Ответа я не ожидал, да его, конечно же, и не последовало, но уже одно то, что яйцо постоянно меняло оттенки своей скорлупы, свидетельствовало кое о чем. Возможно, о сопереживании. А возможно, и о полном неприятии подобных методов общения.
Когда мое красноречие иссякло, инициативу перехватило яйцо, подтвердив тем самым наличие между нами некой мистической связи.
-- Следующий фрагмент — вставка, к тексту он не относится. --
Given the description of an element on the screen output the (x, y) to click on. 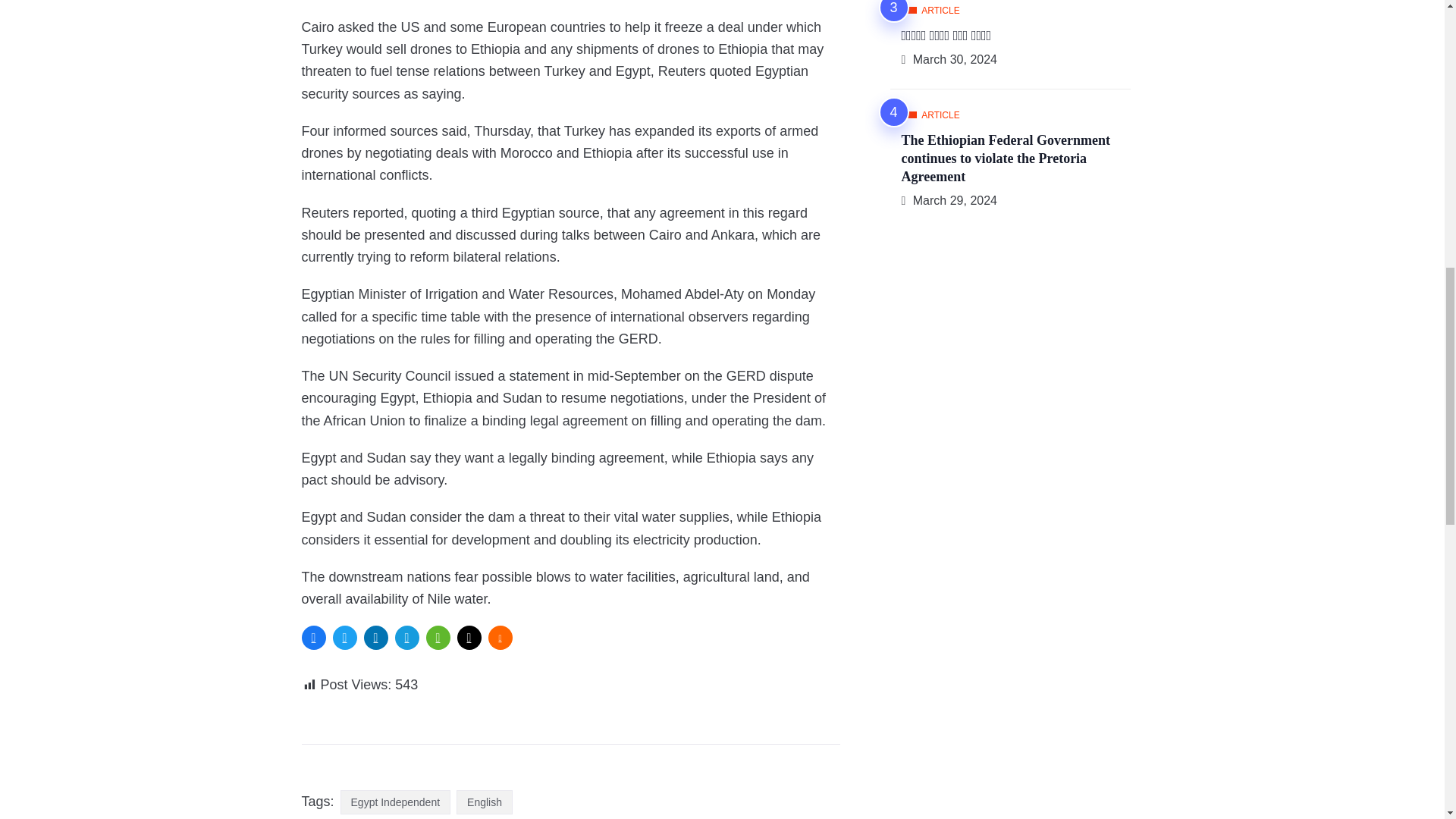
WhatsApp (437, 637)
Telegram (406, 637)
Tweet this ! (343, 637)
Add this to LinkedIn (376, 637)
Share this on Facebook (313, 637)
More share links (499, 637)
Email this  (468, 637)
Думаю, что оно не ставило перед собой никаких сверхзадач, а просто хотело немного расшевелить меня. Сначала яйцо подпрыгивало, словно обычный резиновый мячик, а потом стало тыкаться в меня, как бы приглашая принять участие в игре. Ну как тут было отказаться?
Вспомнив детство, я взялся подбрасывать и ловить яйцо, а войдя в азарт, пустил в ход колени, плечи и даже голову (искры сыпались из глаз, но никакой боли не ощущалось).
Такое жонглирование не представляло особых сложностей — яйцо само находило мою ладонь или макушку, а иногда, вопреки здравому смыслу, зависало в воздухе или демонстрировало отчаянные кульбиты, которые расшалившиеся дельфины совершают совсем в иной среде. Временами даже создавалось впечатление, что это оно жонглирует мною, а не наоборот. Но в общем-то эти невинные забавы доставляли немалое удовольствие нам обоим.
Вдоволь порезвившись, я возвратил яйцо в котомку, вытер с лица обильный пот, свидетельствовавший о том, что мое здоровье далеко от идеала, и только тогда заметил толпу аборигенов, собравшихся у подножия холма.
Они являли собой типичный пример так называемой цивилизации переходного типа. Их головы (скажем пока так) покрывали высокие лохматые шапки — «мечта пастуха», — а на ногах красовались лыковые лапти, присущие лишь землепашцам, у которых каждая звериная шкурка на счету.
Народ этот, именовавшийся некрашами, был незлобивым и работящим, но, с моей точки зрения, имел один серьезный недостаток — асимметричное строение тела, доставшееся им от предков, обитавших в мире с нестабильной силой тяжести.
Вследствие этой довольно редкой аномалии по отношению к некрашам нельзя было оперировать такими привычными понятиями, как левое и правое, верхнее и нижнее, переднее и заднее.
Одна рука типичного некраша (левая или правая — без разницы), длинная, словно щупальца спрута, занималась исключительно хватанием. Другая, могучая и короткая, служила для удержания того, что уже добыто.
Иногда имелась еще и третья, выполнявшая промежуточные функции.
То же самое касалось и остальных органов тела, включая наиважнейшие, а потому найти двух внешне схожих некрашей было абсолютно невозможно.